_Supplied data_:

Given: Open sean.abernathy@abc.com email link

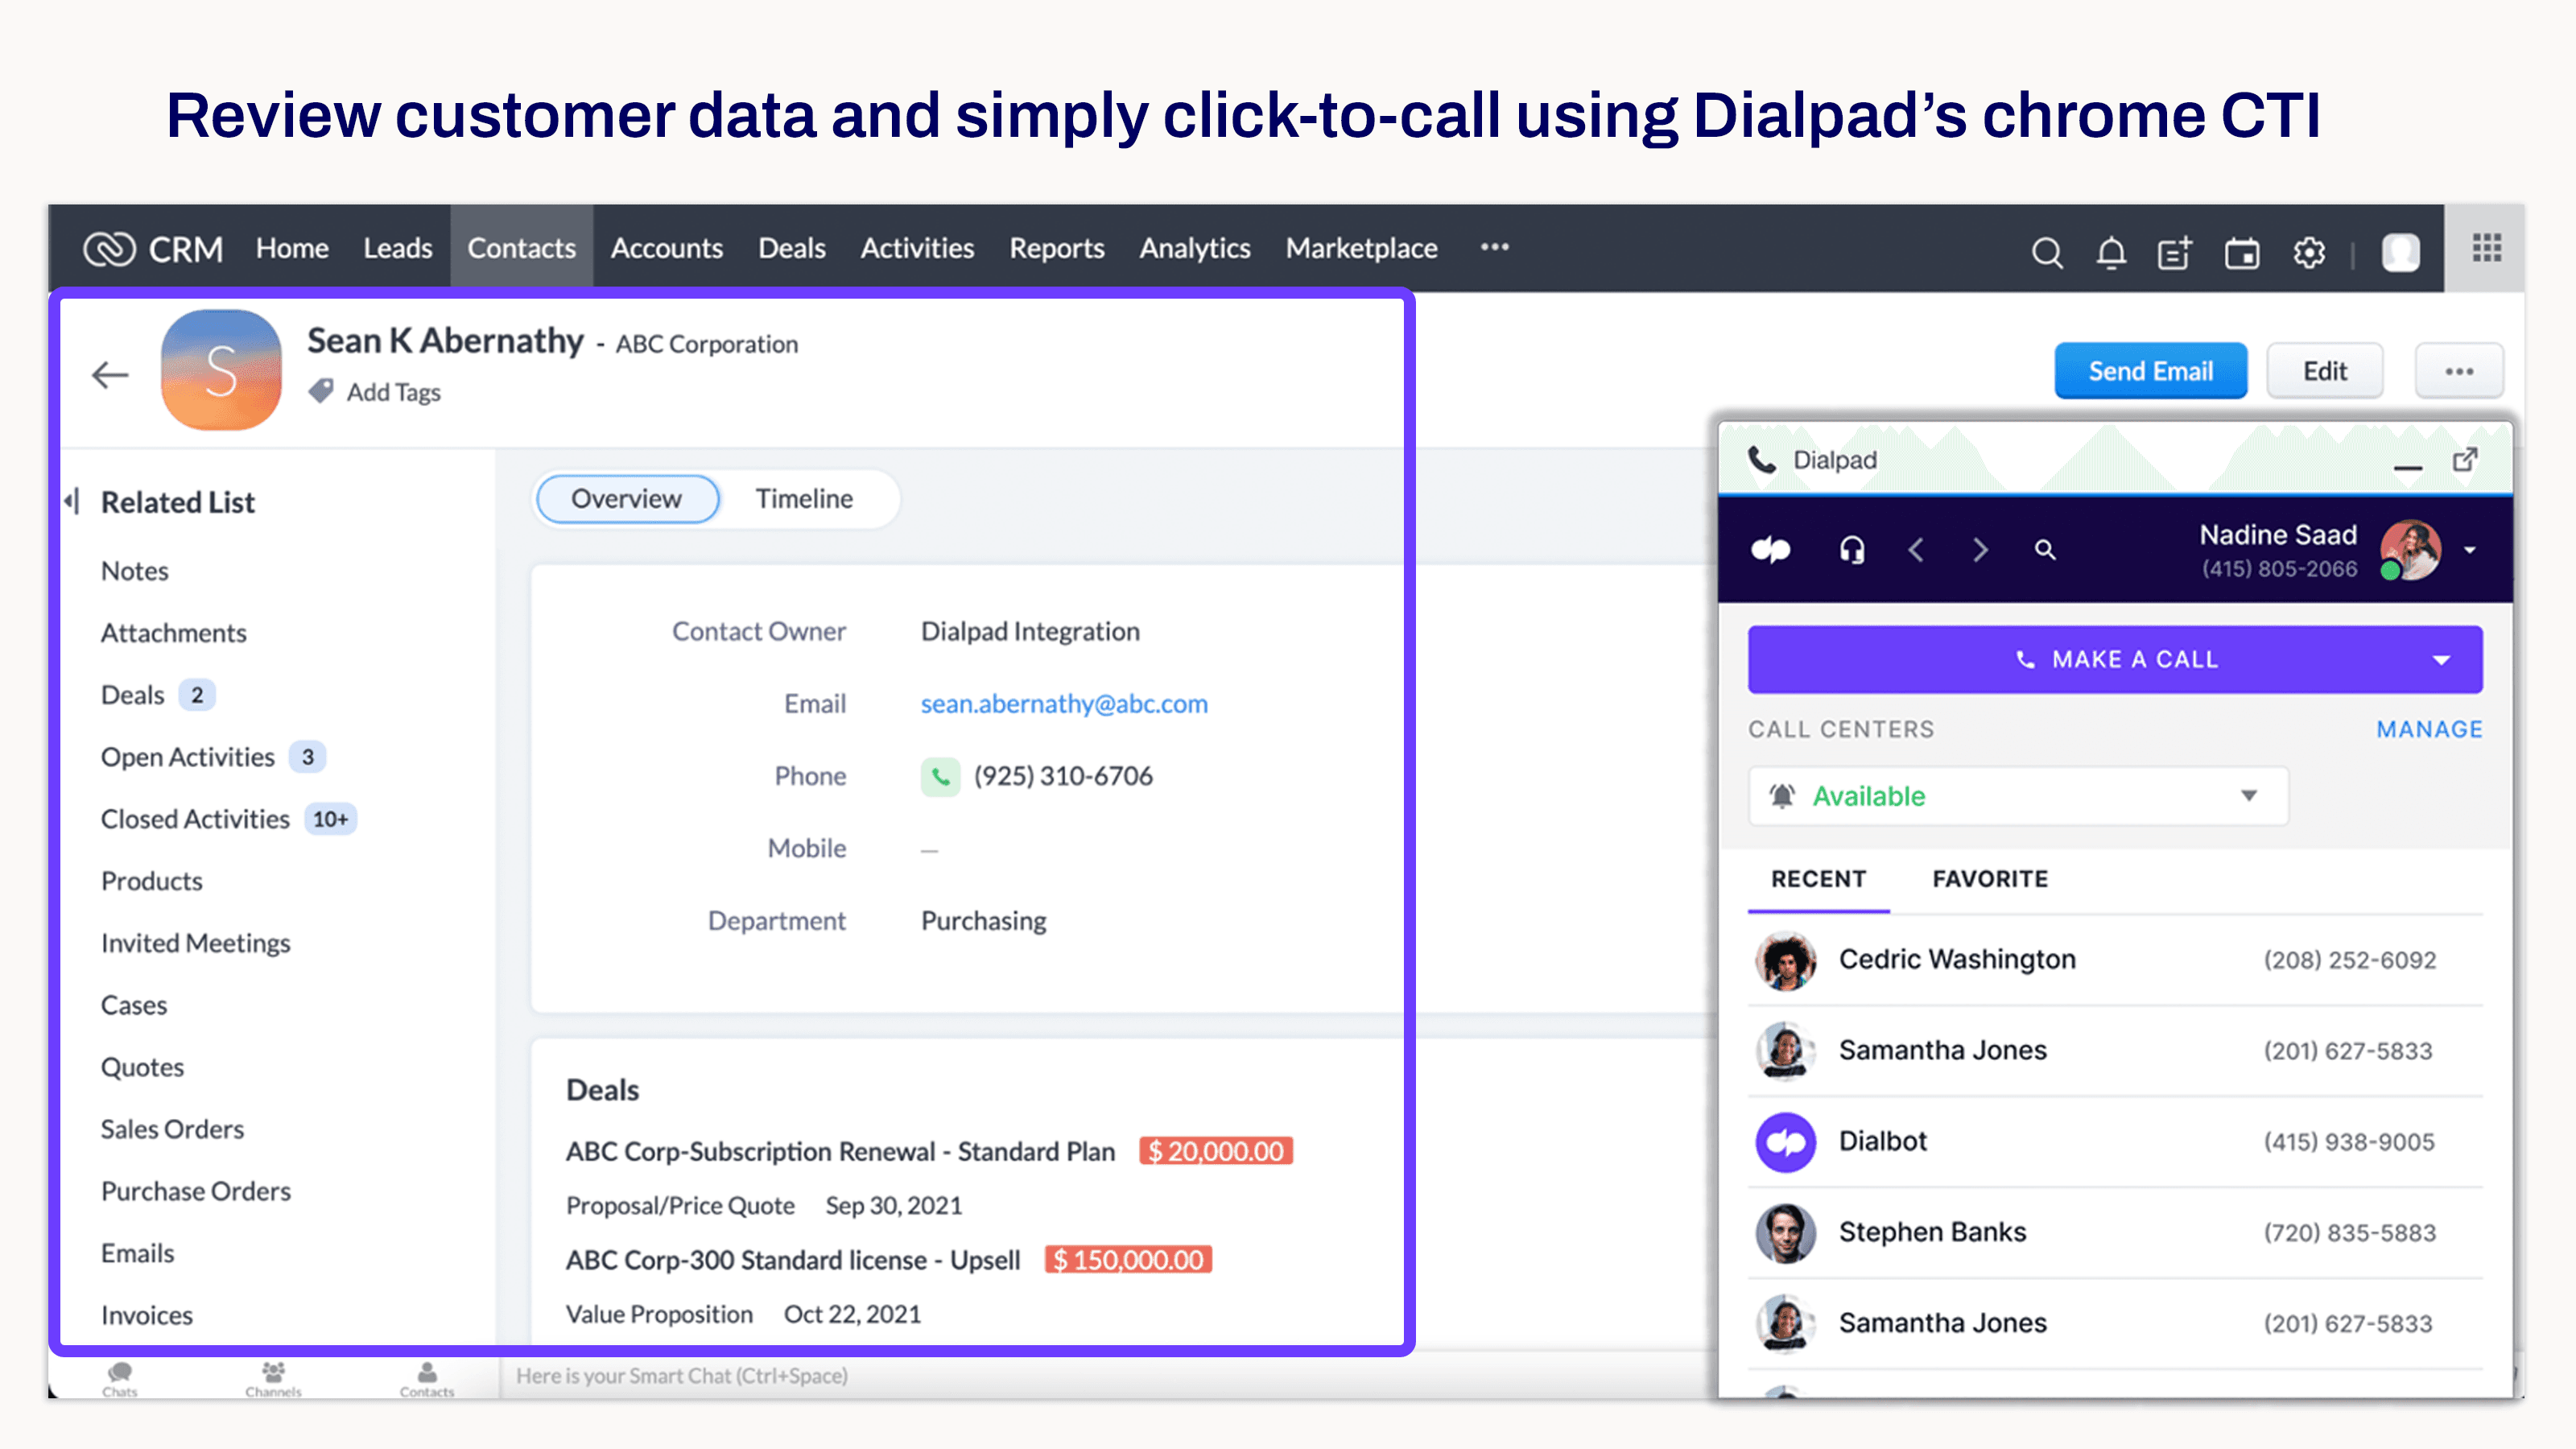Looking at the screenshot, I should 1063,703.
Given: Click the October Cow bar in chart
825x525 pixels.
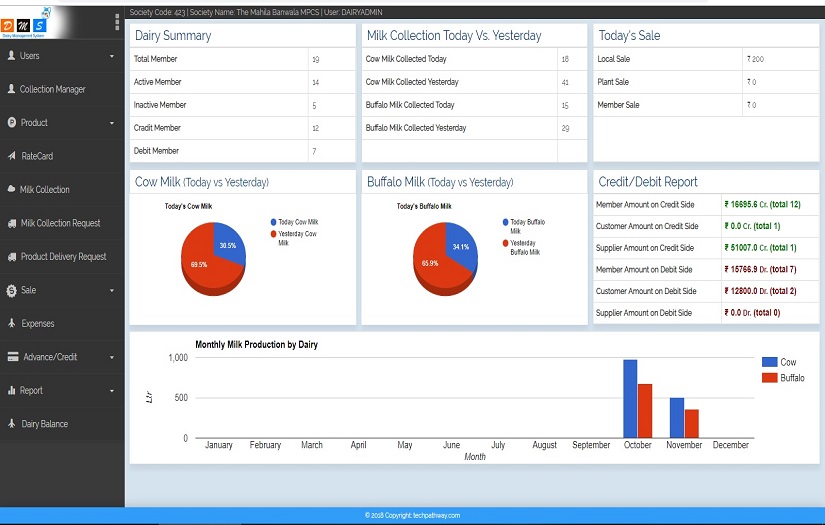Looking at the screenshot, I should click(630, 399).
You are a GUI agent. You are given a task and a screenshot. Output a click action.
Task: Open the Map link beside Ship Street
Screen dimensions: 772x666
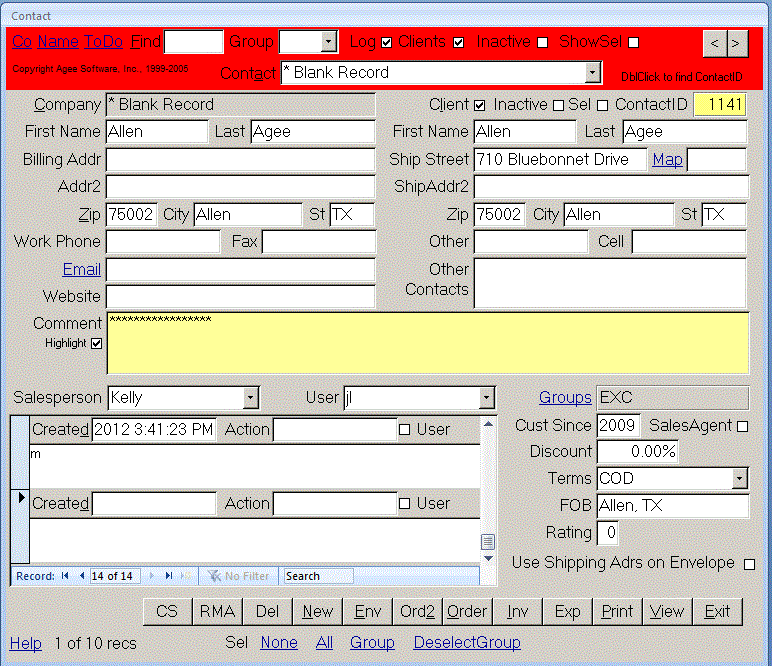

_Exercise details_:
All of the entries above are to be written out exactly, with no pictures.

_Answer box_:
Given: Open sean.abernathy@abc.com email link

Looking at the screenshot, I should 1063,703.
Given: Click the October Cow bar in chart
825x525 pixels.
Looking at the screenshot, I should click(630, 399).
You are a GUI agent. You are given a task and a screenshot. Output a click action.
Task: Open the Map link beside Ship Street
Screen dimensions: 772x666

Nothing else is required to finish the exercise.